À qui donc s’adresser ? Il y en a pas mal qui refusent d’y penser. On s’adresse aux autres insurgés, disent-ils, et pour la même raison on écrit des communiqués indigestes où les mêmes banalités sont répétées sans fin. Car en réalité s’adresser aux autres insurgés veut souvent dire s’adresser à ceux qui font comme moi. Se retrouver dans l’auto-référence, voilà une proposition digne de la plume. Quelle qu’elle soit, cette approche porte une toute autre projectualité que celle qui nous concerne ici, et nous n’entrerons pas dans cette polémique-là. Nous nous adressons ici à ceux qui voient le besoin de diffuser les idées, non pas afin de produire des adeptes, mais afin de semer la révolte aussi bien que l’hypothèse de l’anarchie.

Il arrive que quelqu’un suggère que, peut être, les autres sont des imbéciles. Ils travaillent et ils ne savent pas qu’ils sont exploités. Ils se font enfermer et ils ne trouvent pas cela trop scandaleux. Même la prison à ciel ouvert ne les dégoûte pas, car on ne sait jamais ce qui nous attend au tournant. Et cetera.

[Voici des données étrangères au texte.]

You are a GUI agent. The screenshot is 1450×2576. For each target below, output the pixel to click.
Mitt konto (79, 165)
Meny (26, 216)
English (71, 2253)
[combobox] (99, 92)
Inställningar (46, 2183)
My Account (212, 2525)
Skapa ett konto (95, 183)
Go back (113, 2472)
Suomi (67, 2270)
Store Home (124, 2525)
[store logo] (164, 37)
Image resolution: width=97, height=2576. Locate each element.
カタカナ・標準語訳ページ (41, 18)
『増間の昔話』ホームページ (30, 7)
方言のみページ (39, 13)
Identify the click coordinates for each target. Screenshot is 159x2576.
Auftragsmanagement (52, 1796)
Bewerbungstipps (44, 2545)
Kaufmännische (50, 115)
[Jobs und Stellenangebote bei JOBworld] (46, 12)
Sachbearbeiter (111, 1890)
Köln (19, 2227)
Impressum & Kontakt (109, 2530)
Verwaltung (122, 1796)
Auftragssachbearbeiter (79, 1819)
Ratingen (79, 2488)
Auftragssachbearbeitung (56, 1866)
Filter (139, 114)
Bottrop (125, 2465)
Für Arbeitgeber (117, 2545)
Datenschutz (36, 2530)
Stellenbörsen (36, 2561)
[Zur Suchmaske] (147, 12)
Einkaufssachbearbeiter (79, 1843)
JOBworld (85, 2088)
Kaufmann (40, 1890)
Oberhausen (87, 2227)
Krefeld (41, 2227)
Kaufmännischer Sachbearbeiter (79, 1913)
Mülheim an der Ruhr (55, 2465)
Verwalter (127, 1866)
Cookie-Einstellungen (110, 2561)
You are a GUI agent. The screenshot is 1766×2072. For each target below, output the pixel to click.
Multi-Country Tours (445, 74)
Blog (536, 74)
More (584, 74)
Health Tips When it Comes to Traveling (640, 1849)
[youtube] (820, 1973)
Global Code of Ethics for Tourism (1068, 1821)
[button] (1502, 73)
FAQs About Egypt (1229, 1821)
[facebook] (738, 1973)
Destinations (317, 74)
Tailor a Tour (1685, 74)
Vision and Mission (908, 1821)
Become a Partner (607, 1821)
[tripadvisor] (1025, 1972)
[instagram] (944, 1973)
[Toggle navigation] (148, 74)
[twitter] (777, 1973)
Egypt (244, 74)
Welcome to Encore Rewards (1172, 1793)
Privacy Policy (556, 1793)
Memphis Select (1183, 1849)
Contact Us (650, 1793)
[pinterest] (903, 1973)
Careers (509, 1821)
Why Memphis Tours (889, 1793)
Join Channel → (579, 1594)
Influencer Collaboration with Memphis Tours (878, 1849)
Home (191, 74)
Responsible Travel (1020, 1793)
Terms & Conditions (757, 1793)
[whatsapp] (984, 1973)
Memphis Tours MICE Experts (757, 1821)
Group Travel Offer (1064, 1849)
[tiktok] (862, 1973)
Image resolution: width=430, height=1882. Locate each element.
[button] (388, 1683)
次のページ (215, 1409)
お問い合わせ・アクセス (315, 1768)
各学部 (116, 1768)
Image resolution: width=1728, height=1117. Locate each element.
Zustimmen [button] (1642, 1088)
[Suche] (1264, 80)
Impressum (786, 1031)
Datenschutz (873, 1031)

Je crois que ceux qui parlent comme ça ont tort. En dépit de l’orgueil, ce qui est présupposé dans ce simple énoncé, c’est un matérialisme de grande vulgarité. On présuppose que les conditions matérielles dans lesquelles se trouvent les exploités, les enfermés, les oppressés en tout genre, sont tout ce qu’il y a. Que la réalité qu’on subit n’est que ce qui se trouve devant le nez de chacun. Dans l’Idéologie Allemande, Marx reproche à Stirner d’avoir cru que la chute des fantômes, des idées sacralisées, aboutirait à l’affranchissement matériel. Non, disait Karl, la révolution, c’est une affaire de contradictions matérielles qui doivent être résolues. Guerre contre les idées, cela équivaut à crier au ciel. Les contradictions matérielles, par contre, sont devant le nez de tous les exploités. Moi, je travaille. Lui, le capitaliste, s’approprie la plus-value de mon travail. Voilà une contradiction dont la résolution à grande échelle ne peut être que le communisme.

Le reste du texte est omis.